5.4. It is clear that the respondent considered the complainant's application from the perspective that the evidence it was presented with was that she was suffering from depression and was diagnosed with alcohol dependency syndrome. In that context, and while I note that the complainant submits that she did not suffer from alcohol dependency syndrome, whether she did or not is not for me to determine. Instead, what I must consider is whether it was reasonable for the respondent to postpone the cover in question for a year based on the evidence compiled by it in the context of the complainant's application. Furthermore, this decision must be made in light of either actuarial or statistical data which was obtained from a source on which it was reasonable to rely, or other commercial or underwriting factors, or both.
5.5. I consider that, in that context, the first thing I must look at is whether the respondent took reasonable steps to investigate the extent to which the complainant was still affected by the diagnoses (as it understood it) of depression and alcohol dependency syndrome. It is clear that, on foot of her application form, it wrote to the complainant's medical practitioners and to the complainant herself to seek further information with respect to her depression/anxiety and with respect to her consumption of alcohol. It is clear that it received replies from those medical practitioners as well as from the complainant. It is also clear that it consulted with its own consulting medical officer, on foot of which enquiry it sought further clarification on some elements of the replies it received from at least one of the complainant's medical practitioners.
5.6. Therefore, I am satisfied that the respondent did take reasonable steps to gather information with respect to the complainant's condition. The next question that arises is whether this decision was made by reference to actuarial or statistical data which was obtained from a source on which it was reasonable to rely, or other commercial or underwriting factors, or both. I have examined the information provided to the Tribunal by the respondent in this respect. I note that some of this material referred to certain actuarial or statistical data concerning risk factors relating to the life expectancy of persons with depression, particularly those who suffer from alcohol dependency syndrome.
5.7. However, it is clear that the decision of the respondent in this respect was based on the conclusion it drew from what it considered to be reliable medical research into the matter. It concluded that this research showed that the risks associated with providing cover to persons in a similar situation to the complainant with respect to depression and alcohol dependency were so high as to make it untenable to provide cover to such persons while they were still affected by both disorders simultaneously. In that sense, it was a decision based on commercial factors more than anything else. In any event, it meets the first test of the Section 5(2)(d) exemption.

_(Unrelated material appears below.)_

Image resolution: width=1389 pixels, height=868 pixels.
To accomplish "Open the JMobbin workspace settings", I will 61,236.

5.8. The next question that arises is whether this decision was reasonable having regard to these factors. The information upon which the respondent made its decision in this respect was clear and quite convincing with respect to the risks arising from providing life cover to persons who were affected simultaneously by both depression and alcohol dependency syndrome. The evidence was also clear in showing that it was reasonable for the respondent to take into account the commercial implications of this in making its decision in the matter, and that this decision was also reasonable (i.e. that the cover should be postponed for a year with a view to providing the complainant with an opportunity to show evidence of a more complete recovery from the conditions in question).

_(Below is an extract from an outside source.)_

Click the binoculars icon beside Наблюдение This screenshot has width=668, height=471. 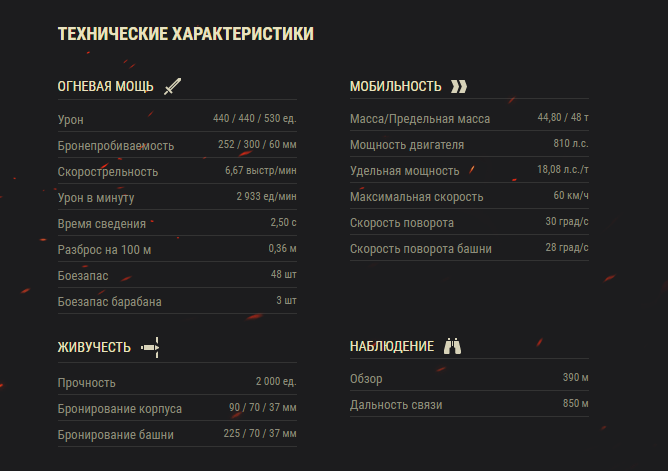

5.9. In coming to this conclusion, I have also noted that the respondent took into account the inconsistency between the complainant's own statement with respect to the issue of alcohol dependency and the advice and information provided by her medical practitioners in this respect. I have also noted that it also took into account that the respondent was provided with a report from a clinical psychiatrist that clearly indicated the complainant's depression was relapsing. I consider that it was reasonable for the respondent to take these factors into account in coming to its decision in the matter.
5.10. I would add that it was not explicitly stated to the complainant, or indeed to her broker (at least prior to initiating her complaint to the Tribunal), that the respondent would give consideration to providing the cover in question a year later if the complainant's condition improved in the meantime. It would have been better had the respondent done so. I also note that it is clear from the documents provided to the Tribunal in this respect that the application was not, in fact, sent to the underwriters and that the decision was made directly by the respondent. (It did seek the underwriters view on the matter after the fact and this view was in agreement with the respondent's decision). However, in all the circumstances of the present complaint, I am satisfied that the decision was reasonable nonetheless, given that the cover was postponed rather than refused outright.
5.11. In short, I consider that it was reasonable for the respondent to conclude, based on the evidence provided to it and its own reasonably comprehensive inquiries into the matter, that the complainant was still affected by both depression and alcohol dependency syndrome. It is clear that the respondent's medical evidence indicated that the life expectancy of the complainant was significantly reduced in that context. Furthermore, I am satisfied that this evidence falls under the criteria of "other relevant underwriting or commercial factors" and that it was reasonable for the respondent to postpone the cover based on these factors.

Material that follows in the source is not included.